* **WHAT YOU SHOULD DO**: Each line of the data below that carries the word "computer" needs to be copied.

[Pixel coordinate grounding data]
* * * * * * * * *
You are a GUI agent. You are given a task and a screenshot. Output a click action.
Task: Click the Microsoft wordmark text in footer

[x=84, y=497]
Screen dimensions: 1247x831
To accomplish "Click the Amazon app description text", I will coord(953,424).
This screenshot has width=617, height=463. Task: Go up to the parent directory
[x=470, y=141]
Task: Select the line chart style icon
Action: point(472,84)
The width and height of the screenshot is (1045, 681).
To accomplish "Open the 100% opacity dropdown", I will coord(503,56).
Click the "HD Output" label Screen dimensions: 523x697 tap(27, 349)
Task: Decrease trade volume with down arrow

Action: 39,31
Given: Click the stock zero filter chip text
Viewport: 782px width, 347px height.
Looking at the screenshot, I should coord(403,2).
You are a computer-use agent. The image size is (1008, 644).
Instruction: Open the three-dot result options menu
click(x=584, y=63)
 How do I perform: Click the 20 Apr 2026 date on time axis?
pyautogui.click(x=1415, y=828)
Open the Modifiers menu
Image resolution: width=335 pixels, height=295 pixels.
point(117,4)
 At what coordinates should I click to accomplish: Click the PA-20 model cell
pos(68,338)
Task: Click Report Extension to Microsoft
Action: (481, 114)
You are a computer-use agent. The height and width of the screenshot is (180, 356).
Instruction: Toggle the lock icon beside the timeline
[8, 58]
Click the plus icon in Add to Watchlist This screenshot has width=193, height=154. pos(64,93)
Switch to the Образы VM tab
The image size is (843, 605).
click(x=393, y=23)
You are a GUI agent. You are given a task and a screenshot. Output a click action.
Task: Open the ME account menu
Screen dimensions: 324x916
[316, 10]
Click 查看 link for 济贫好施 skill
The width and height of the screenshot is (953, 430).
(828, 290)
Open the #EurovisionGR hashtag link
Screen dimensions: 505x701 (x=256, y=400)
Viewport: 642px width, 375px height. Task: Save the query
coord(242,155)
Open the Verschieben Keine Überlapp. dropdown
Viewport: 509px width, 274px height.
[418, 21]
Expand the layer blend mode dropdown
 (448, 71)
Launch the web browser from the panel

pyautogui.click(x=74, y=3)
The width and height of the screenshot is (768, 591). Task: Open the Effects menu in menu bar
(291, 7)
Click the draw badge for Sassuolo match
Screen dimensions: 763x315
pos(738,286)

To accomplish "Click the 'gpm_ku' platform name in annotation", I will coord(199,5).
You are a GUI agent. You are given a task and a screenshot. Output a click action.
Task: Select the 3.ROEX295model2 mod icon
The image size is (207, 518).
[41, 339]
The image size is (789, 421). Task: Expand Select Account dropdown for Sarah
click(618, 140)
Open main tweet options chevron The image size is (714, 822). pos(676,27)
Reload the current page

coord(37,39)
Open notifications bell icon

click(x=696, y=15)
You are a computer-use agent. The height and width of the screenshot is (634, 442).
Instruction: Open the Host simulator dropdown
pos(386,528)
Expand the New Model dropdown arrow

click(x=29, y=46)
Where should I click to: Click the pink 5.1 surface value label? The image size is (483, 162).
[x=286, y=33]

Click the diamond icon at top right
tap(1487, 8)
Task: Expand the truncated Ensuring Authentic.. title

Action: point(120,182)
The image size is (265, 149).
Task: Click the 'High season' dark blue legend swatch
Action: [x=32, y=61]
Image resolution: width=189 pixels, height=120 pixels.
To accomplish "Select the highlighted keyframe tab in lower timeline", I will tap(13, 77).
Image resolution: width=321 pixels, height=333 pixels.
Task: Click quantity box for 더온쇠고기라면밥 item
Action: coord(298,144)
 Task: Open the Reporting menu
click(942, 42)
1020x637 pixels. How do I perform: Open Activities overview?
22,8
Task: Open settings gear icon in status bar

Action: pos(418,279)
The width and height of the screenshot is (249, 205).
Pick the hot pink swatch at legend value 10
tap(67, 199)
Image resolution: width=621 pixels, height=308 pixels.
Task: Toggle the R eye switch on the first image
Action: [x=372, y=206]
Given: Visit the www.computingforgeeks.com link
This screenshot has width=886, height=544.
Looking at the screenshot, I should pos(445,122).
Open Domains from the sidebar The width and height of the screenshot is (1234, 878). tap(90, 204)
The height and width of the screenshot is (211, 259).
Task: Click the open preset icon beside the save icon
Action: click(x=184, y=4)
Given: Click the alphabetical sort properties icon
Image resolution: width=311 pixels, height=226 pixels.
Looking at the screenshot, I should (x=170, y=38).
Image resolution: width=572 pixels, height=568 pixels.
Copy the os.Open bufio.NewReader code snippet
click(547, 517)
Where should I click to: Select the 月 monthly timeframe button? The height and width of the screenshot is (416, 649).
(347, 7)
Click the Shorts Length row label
* * * * * * * * *
* **WRITTEN ANSWER**:
You are a computer-use agent. The image size is (1008, 644).
You are a computer-use agent. The height and width of the screenshot is (180, 356).
You are a computer-use agent. The height and width of the screenshot is (634, 442).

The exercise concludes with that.